● **Text under study**:
This section is intended to provide a background or context to the invention recited in the claims. The description herein may include concepts that could be pursued, but are not necessarily ones that have been previously conceived or pursued. Therefore, unless otherwise indicated herein, what is described in this section is not prior art to the description and claims in this application and is not admitted to be prior art by inclusion in this section.
Alkenes are important hydrocarbon intermediates used in the production of various polymers and liquid fuels (i.e. isobutene dimerization to isooctane). Dienes (e.g., 1,3-butadiene) and acetylenes (e.g., alkynes, vinylacetylene) are common unsaturated olefin feedstock contaminants that decompose and deactivate catalysts used in polymerization and olefin dimerization/oligomerization processes. Thus, selective removal via catalytic hydrogenation of these unsaturated dienes and acetylene contaminants is a critical processing/purification step in the industrial refining of mono-olefin feedstocks (e.g., ethylene, propylene and butenes). More specifically, highly selective hydrogenation of dienes and acetylenes (e.g., 1,3-butadiene and vinylacetylenes to butenes) with minimal hydrogenation of mono-olefins to the lower value alkane products is warranted since chemoselective catalysts that completely discriminate the contaminants from the hydrogenation-sensitive mono-olefin are extremely rare. For example, a catalyst that can semi-hydrogenate 1,3-butadiene and vinylacetylene contaminants to mono-olefins (1-butene) in a feedstock comprised mainly of the mono-olefin (1-butene) is one way to decrease the concentration of the unwanted contaminants, and increase the amount of desirable mono-olefin component. As a result, the overall efficiency of olefin polymerization and dimerization/oligomerization processes would also improve.

● **Task requirements**:
1/ Rewrite the hydrogenation background starting with "This section is intended" and going on through "in this section.", replacing "section" with "part".
2/ Answer these questions on the hydrogenation background:
(a) What is the opening section intended to provide?
(b) What example is given of alkenes being used to produce liquid fuels?
(c) What do diene and acetylene contaminants do to catalysts used in polymerization and olefin dimerization/oligomerization processes?

Stored data:
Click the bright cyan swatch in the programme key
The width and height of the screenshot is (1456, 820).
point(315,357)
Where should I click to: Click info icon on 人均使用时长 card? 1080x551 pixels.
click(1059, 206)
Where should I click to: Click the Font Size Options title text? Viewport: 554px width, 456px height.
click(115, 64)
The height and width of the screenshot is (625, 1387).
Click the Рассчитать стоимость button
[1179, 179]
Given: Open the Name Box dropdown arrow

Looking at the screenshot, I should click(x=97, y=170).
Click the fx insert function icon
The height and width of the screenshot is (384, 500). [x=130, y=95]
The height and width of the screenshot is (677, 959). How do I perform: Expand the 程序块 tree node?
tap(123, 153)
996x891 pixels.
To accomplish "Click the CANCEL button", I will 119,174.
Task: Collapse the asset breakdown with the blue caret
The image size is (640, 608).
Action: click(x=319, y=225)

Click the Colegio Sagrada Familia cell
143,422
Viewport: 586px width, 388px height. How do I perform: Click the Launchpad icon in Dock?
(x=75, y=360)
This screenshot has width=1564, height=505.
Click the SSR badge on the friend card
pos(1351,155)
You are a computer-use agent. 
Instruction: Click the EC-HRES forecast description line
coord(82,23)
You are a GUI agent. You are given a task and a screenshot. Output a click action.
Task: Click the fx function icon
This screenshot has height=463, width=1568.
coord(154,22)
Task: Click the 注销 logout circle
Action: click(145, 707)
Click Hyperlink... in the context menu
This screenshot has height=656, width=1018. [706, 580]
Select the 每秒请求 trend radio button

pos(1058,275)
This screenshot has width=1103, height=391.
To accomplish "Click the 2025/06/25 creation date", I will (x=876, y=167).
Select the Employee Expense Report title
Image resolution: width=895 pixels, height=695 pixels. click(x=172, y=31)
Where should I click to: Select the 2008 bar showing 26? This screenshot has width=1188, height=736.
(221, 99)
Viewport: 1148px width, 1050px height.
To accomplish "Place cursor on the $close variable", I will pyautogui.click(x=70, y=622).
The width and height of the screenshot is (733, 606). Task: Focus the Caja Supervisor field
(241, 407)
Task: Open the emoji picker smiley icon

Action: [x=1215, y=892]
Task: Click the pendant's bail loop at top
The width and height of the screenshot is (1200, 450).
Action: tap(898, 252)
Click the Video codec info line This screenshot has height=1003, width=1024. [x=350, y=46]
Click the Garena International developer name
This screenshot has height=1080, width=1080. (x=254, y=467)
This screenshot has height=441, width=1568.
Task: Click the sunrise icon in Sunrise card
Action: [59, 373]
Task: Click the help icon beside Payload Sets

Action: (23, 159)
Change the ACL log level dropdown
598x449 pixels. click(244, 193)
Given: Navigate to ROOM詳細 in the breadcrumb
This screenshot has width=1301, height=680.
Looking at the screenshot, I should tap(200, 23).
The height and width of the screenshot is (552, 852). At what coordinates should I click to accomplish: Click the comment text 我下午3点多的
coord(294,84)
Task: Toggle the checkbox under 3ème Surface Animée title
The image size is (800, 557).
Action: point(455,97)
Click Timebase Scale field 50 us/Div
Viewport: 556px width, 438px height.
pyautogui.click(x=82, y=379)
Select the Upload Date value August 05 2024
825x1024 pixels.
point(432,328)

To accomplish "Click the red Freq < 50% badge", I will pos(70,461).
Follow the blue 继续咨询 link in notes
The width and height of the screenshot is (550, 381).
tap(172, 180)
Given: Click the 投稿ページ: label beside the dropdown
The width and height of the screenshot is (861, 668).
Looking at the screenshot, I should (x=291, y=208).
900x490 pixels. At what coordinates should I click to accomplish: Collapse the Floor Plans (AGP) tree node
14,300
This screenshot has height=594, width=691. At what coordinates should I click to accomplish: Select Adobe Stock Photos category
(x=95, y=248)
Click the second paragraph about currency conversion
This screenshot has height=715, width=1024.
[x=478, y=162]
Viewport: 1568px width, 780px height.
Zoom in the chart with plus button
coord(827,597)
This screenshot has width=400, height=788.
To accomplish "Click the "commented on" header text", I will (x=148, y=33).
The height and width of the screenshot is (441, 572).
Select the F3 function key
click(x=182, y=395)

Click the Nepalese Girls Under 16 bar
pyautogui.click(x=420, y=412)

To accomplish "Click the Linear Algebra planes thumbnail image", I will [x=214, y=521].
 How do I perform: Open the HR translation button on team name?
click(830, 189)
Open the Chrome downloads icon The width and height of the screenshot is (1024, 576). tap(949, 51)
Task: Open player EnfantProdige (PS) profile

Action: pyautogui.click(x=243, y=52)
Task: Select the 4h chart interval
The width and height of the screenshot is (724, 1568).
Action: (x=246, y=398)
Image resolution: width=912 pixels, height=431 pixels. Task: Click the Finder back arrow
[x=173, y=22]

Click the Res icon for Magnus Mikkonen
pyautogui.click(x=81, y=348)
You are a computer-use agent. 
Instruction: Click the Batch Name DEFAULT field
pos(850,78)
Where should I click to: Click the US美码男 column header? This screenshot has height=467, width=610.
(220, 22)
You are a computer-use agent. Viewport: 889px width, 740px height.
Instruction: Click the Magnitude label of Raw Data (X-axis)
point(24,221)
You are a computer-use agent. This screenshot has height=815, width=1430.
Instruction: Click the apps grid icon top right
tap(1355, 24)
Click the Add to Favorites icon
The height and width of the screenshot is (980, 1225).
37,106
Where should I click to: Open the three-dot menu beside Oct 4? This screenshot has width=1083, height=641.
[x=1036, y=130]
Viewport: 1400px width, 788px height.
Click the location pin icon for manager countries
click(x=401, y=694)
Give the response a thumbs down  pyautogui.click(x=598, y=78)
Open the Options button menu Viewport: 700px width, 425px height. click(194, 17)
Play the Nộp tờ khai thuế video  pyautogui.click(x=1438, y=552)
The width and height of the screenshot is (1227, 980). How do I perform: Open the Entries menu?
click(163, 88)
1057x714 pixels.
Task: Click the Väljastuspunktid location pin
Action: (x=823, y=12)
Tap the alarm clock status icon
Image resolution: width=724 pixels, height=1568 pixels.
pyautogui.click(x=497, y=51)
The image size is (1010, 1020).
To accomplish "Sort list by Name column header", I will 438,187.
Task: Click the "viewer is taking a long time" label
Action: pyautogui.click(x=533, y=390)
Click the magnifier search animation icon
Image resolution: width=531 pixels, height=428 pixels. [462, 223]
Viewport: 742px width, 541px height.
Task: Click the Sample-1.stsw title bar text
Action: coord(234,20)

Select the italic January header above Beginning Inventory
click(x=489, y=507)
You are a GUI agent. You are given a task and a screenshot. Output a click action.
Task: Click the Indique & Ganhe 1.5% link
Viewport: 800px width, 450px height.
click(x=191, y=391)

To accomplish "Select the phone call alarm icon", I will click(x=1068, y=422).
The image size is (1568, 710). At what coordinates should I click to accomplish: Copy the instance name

● **Responses for each task**:
1/
This part is intended to provide a background or context to the invention recited in the claims. The description herein may include concepts that could be pursued, but are not necessarily ones that have been previously conceived or pursued. Therefore, unless otherwise indicated herein, what is described in this part is not prior art to the description and claims in this application and is not admitted to be prior art by inclusion in this part.

2/
(a) A background or context to the invention recited in the claims.
(b) Isobutene dimerization to isooctane.
(c) They decompose and deactivate them.